» **Given entries**:

::::::

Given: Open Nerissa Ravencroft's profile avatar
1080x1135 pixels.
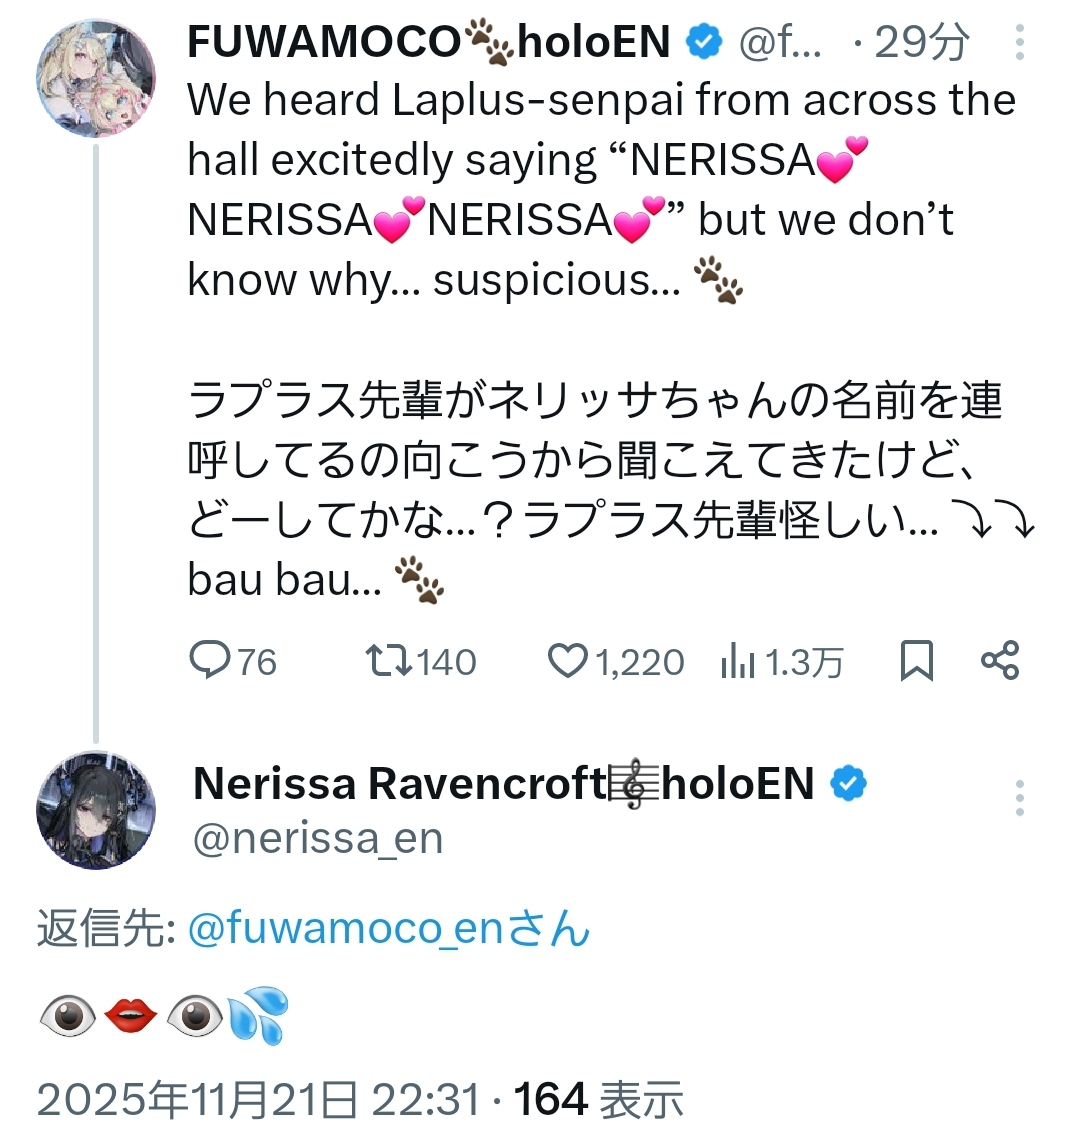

::::::

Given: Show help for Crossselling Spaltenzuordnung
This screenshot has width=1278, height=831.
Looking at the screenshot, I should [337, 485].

::::::

» **What is expected**:
Copy the lines starting at the line containing "Given: Open Nerissa" and ending at the line containing "1080x1135 pixels.", including both of those lines.

» **Result of this exercise**:
Given: Open Nerissa Ravencroft's profile avatar
1080x1135 pixels.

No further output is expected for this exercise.